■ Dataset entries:
BEGIN

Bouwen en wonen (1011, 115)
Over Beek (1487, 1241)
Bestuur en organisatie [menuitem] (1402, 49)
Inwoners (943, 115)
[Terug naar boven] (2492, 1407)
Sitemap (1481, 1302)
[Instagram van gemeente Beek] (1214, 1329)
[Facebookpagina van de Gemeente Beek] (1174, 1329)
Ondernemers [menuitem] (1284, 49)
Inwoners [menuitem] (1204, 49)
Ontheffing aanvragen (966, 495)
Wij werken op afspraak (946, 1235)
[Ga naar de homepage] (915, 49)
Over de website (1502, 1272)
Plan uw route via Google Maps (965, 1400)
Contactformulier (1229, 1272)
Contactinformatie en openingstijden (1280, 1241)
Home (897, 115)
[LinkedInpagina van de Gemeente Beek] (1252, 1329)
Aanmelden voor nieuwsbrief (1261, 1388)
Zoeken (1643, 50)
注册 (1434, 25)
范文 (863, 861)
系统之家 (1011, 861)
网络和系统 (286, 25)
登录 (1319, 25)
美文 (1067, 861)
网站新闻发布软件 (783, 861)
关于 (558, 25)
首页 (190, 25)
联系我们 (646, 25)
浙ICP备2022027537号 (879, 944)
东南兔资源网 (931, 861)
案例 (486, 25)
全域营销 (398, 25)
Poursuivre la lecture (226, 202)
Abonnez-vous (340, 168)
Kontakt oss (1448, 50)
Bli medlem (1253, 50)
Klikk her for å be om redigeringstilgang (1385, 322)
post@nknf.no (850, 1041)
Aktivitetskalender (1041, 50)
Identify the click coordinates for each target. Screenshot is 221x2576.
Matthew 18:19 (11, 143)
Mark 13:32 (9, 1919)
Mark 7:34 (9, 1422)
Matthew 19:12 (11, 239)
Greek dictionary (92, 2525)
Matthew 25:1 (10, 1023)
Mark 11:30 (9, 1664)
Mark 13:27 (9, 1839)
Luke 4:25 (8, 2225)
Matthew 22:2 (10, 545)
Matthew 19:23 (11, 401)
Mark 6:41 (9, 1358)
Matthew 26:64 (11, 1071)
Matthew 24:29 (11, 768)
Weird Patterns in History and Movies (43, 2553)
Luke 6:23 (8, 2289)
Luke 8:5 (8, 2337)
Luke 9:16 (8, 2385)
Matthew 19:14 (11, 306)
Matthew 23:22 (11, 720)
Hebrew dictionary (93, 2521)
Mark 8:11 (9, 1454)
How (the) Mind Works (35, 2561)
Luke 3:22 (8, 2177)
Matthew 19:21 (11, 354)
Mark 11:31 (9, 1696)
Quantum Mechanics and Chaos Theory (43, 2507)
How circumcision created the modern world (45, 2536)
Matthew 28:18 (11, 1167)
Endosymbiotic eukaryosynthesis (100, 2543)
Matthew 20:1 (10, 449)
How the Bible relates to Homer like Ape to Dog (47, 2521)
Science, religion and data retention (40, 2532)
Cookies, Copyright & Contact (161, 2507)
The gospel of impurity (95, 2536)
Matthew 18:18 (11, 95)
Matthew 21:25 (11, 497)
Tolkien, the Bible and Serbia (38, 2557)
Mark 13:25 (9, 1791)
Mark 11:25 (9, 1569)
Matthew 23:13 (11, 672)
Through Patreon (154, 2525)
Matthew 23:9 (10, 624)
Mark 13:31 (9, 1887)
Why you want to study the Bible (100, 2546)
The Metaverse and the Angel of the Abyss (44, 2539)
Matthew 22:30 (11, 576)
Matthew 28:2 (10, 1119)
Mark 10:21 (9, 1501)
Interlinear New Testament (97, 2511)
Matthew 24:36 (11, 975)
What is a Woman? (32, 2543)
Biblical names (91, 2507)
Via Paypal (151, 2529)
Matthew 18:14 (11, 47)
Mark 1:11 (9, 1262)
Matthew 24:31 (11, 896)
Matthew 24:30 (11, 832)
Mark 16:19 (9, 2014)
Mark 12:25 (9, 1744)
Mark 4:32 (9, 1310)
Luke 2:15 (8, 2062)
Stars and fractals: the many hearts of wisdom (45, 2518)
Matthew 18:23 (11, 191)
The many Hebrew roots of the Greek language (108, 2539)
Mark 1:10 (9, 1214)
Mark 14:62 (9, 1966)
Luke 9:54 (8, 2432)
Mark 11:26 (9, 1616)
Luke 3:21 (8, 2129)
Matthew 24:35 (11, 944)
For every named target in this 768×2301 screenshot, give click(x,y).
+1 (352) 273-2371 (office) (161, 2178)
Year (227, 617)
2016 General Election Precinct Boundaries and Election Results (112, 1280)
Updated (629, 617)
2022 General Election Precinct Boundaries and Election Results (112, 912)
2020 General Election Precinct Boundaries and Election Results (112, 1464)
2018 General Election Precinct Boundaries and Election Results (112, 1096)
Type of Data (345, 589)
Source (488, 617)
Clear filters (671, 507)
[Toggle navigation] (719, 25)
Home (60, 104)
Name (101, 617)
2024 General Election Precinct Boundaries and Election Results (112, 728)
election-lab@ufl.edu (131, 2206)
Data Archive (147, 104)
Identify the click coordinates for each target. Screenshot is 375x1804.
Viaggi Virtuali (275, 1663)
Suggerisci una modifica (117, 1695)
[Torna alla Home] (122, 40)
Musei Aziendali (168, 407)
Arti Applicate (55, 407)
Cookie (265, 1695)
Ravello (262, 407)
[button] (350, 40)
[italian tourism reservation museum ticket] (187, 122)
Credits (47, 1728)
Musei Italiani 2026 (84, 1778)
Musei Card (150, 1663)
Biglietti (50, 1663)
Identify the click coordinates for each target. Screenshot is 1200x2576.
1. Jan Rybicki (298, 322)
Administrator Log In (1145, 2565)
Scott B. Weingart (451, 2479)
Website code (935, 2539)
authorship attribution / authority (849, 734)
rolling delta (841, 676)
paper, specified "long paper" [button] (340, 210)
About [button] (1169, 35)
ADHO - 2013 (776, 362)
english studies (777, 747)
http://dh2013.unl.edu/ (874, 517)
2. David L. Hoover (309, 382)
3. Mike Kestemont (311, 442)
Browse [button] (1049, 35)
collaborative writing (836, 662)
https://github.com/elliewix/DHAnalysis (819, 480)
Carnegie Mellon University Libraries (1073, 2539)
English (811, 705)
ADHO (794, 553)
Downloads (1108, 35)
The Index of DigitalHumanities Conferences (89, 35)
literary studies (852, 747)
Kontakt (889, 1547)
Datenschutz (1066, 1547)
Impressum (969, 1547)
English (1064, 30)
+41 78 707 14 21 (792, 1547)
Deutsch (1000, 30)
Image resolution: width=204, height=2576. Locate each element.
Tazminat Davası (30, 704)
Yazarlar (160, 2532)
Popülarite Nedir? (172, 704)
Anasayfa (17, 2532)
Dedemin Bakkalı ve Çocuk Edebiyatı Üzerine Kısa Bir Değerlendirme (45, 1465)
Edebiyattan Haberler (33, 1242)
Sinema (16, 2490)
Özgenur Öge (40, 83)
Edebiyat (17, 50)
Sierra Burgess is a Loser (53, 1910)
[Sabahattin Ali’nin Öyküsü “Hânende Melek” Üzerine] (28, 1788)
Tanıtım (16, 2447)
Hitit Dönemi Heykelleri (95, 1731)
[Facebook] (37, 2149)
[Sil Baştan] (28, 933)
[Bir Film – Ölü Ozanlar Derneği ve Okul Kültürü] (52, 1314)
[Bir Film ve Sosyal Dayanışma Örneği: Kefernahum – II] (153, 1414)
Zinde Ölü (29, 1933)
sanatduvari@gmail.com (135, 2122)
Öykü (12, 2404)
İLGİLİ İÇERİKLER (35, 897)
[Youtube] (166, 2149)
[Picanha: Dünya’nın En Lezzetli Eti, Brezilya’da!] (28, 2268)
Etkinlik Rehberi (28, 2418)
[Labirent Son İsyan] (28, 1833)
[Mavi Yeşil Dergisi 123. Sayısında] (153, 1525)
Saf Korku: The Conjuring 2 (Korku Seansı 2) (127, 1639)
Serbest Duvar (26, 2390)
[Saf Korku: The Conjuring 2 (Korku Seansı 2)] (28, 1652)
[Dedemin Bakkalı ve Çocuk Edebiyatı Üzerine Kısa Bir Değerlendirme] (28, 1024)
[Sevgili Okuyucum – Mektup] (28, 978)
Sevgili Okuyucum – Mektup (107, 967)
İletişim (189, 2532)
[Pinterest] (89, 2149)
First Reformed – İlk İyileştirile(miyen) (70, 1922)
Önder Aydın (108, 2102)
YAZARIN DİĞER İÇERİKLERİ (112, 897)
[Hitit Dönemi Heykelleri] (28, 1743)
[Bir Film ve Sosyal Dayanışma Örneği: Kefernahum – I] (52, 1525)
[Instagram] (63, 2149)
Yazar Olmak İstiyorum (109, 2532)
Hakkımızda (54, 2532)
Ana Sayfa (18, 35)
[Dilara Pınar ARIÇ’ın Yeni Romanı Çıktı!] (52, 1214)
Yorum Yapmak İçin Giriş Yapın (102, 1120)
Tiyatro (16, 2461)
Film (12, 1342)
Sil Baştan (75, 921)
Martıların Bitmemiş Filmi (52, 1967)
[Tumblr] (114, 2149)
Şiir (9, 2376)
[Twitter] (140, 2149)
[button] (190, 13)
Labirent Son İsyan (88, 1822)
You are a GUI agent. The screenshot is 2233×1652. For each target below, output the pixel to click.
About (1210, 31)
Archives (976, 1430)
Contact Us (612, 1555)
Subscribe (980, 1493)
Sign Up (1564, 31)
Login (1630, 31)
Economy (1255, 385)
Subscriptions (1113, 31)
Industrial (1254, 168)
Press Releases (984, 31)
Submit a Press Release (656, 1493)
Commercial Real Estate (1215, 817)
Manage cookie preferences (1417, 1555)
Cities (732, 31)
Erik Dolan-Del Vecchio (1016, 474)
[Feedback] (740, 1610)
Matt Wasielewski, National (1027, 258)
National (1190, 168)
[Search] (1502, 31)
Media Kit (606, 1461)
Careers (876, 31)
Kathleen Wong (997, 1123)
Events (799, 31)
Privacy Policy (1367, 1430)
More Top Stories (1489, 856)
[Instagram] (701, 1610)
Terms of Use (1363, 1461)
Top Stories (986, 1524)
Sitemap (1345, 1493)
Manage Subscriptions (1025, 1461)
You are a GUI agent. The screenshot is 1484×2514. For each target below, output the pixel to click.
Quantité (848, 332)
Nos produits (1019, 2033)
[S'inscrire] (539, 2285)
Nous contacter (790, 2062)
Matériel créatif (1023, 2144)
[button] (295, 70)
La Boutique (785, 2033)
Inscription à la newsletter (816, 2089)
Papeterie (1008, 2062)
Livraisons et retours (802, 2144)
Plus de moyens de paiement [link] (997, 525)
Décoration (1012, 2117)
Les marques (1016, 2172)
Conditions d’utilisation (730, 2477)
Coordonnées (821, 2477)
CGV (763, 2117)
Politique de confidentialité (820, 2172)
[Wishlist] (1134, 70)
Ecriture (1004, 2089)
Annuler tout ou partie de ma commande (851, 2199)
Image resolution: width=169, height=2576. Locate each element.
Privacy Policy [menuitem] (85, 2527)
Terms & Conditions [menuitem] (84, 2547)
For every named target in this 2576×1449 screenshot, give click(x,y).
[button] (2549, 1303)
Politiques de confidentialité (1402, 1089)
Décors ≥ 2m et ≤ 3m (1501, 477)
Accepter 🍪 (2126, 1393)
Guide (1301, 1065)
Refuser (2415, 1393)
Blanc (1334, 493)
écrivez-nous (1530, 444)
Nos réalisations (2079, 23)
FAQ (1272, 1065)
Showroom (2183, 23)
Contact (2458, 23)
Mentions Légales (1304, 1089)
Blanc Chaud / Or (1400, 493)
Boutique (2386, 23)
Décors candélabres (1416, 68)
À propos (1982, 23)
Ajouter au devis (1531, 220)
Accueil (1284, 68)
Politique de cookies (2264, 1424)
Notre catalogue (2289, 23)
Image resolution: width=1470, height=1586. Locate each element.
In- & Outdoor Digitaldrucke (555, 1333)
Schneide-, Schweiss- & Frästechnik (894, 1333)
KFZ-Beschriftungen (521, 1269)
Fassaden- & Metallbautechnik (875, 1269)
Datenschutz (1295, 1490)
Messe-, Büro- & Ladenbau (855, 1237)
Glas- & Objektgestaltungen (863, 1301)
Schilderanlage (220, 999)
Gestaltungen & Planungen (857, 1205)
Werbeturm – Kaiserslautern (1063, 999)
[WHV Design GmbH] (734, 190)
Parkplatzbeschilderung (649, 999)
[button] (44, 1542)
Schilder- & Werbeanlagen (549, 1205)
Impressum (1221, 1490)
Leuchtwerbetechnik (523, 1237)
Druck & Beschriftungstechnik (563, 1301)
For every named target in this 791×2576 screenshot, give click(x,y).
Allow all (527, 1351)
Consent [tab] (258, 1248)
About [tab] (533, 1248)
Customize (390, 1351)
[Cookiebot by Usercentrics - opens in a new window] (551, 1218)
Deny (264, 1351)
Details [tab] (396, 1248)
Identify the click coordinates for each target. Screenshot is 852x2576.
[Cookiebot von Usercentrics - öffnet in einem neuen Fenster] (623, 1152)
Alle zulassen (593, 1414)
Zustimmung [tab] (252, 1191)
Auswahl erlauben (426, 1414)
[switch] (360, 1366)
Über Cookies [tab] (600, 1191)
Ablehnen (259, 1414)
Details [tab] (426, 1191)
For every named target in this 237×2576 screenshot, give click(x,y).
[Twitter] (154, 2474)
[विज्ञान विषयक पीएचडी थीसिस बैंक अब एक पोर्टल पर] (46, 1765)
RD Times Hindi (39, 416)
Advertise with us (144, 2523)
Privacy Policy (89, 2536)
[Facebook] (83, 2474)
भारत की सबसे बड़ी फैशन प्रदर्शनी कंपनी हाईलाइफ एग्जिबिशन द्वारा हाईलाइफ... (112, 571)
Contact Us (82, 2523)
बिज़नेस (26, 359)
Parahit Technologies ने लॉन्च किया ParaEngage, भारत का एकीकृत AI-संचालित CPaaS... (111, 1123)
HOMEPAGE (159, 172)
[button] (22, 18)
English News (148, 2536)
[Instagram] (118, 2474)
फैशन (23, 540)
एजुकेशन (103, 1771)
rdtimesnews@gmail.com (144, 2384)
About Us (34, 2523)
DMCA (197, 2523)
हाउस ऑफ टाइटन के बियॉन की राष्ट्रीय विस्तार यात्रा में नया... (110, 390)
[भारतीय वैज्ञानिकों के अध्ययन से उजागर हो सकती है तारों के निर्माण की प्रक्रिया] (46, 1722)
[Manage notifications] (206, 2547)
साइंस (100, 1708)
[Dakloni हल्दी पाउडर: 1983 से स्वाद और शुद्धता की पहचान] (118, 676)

END

■ WORK TO COMPLETE: Take exactly the lines from the one containing "Mark 12:25 (9, 1744)" through the one containing "Musei Aziendali (168, 407)" in the data above, and output them with nothing added.

■ THE ANSWER:
Mark 12:25 (9, 1744)
Mark 4:32 (9, 1310)
Luke 2:15 (8, 2062)
Stars and fractals: the many hearts of wisdom (45, 2518)
Matthew 18:23 (11, 191)
The many Hebrew roots of the Greek language (108, 2539)
Mark 1:10 (9, 1214)
Mark 14:62 (9, 1966)
Luke 9:54 (8, 2432)
Mark 11:26 (9, 1616)
Luke 3:21 (8, 2129)
Matthew 24:35 (11, 944)
For every named target in this 768×2301 screenshot, give click(x,y).
+1 (352) 273-2371 (office) (161, 2178)
Year (227, 617)
2016 General Election Precinct Boundaries and Election Results (112, 1280)
Updated (629, 617)
2022 General Election Precinct Boundaries and Election Results (112, 912)
2020 General Election Precinct Boundaries and Election Results (112, 1464)
2018 General Election Precinct Boundaries and Election Results (112, 1096)
Type of Data (345, 589)
Source (488, 617)
Clear filters (671, 507)
[Toggle navigation] (719, 25)
Home (60, 104)
Name (101, 617)
2024 General Election Precinct Boundaries and Election Results (112, 728)
election-lab@ufl.edu (131, 2206)
Data Archive (147, 104)
Identify the click coordinates for each target. Screenshot is 375x1804.
Viaggi Virtuali (275, 1663)
Suggerisci una modifica (117, 1695)
[Torna alla Home] (122, 40)
Musei Aziendali (168, 407)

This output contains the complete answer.